Mapping Clinical Doubt: Locating Linguistic Uncertainty in LLMs
Srivarshinee Sridhar, Raghav Kaushik Ravi, Kripabandhu Ghosh
TL;DR
The paper investigates how linguistic uncertainty, encoded through epistemic modality, is internally represented in LLMs. It introduces Model Sensitivity to Uncertainty (MSU), a layerwise activation-difference metric, and a 3,114-pair dataset to probe how uncertainty cues shift internal representations. Results show MSU increases with depth across multiple models, with later layers encoding more epistemic information and PCA analyses revealing clustering and geometric inversions in deep layers. These findings suggest a distributed, late-emergent encoding of epistemic cues, with important implications for interpretability and reliability in clinical contexts.
Abstract
Large Language Models (LLMs) are increasingly used in clinical settings, where sensitivity to linguistic uncertainty can influence diagnostic interpretation and decision-making.

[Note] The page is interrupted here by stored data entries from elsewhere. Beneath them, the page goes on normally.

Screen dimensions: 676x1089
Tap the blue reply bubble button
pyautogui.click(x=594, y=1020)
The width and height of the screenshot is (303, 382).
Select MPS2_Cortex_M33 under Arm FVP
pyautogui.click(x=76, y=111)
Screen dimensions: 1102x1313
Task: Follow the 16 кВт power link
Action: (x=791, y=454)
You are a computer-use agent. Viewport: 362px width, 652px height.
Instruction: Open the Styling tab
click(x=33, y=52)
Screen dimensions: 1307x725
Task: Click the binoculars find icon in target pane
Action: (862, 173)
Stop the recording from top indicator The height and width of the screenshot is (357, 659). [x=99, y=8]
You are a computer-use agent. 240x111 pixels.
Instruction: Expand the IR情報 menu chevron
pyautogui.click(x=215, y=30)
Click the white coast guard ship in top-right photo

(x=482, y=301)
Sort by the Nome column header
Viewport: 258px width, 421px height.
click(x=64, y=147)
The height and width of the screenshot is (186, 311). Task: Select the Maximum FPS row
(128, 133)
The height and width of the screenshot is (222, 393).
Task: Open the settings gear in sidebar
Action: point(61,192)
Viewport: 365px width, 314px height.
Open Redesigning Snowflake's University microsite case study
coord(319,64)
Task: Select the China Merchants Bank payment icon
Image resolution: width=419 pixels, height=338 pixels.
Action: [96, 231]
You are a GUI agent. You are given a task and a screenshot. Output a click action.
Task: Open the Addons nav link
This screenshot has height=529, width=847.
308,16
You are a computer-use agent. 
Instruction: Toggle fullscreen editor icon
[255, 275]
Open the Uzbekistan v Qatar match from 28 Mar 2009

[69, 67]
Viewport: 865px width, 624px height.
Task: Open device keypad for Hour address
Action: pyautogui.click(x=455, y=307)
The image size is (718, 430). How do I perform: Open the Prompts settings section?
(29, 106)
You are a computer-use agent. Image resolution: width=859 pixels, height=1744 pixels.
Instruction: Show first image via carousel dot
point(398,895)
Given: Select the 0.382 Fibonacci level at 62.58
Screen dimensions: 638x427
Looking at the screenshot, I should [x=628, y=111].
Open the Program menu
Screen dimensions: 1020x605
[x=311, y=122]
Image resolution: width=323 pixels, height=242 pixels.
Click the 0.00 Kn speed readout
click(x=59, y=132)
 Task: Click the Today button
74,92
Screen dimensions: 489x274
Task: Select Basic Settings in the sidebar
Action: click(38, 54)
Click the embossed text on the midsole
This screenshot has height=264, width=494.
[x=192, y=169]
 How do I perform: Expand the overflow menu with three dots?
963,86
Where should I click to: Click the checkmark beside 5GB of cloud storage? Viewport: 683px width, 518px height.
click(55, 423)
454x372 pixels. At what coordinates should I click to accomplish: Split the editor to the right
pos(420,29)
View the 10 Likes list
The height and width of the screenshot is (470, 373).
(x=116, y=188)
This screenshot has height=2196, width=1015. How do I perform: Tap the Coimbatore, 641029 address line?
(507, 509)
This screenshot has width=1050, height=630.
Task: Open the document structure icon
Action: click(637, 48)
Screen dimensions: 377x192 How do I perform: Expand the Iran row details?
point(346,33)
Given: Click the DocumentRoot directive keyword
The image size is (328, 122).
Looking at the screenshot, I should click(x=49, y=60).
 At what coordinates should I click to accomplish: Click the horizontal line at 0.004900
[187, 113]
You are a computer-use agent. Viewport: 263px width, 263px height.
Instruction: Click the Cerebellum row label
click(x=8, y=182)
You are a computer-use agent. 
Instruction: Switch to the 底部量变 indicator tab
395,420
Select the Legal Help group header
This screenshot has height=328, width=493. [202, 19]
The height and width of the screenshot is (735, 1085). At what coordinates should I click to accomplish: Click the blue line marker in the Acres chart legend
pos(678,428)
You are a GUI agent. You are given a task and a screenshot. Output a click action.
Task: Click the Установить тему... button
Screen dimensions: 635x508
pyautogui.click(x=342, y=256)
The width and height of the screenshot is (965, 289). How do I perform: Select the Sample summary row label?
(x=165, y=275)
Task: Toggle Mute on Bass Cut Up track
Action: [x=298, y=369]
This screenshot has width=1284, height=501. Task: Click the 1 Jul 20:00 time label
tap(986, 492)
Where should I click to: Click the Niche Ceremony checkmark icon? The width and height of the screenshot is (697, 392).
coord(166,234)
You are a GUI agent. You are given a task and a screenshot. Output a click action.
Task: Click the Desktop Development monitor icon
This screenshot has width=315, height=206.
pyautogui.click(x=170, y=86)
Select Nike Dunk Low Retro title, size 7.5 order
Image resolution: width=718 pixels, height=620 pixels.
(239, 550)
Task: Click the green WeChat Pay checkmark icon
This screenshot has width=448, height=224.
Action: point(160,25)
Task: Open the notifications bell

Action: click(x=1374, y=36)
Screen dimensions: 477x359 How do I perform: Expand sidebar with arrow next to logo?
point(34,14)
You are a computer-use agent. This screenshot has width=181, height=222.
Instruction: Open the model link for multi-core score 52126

Yet little is known about where such epistemic cues are internally represented within these models. Distinct from uncertainty quantification, which measures output confidence, this work examines input-side representational sensitivity to linguistic uncertainty in medical text. We curate a contrastive dataset of clinical statements varying in epistemic modality (e.g., 'is consistent with' vs. 'may be consistent with') and propose Model Sensitivity to Uncertainty (MSU), a layerwise probing metric that quantifies activation-level shifts induced by uncertainty cues. Our results show that LLMs exhibit structured, depth-dependent sensitivity to clinical uncertainty, suggesting that epistemic information is progressively encoded in deeper layers. These findings reveal how linguistic uncertainty is internally represented in LLMs, offering insight into their interpretability and epistemic reliability.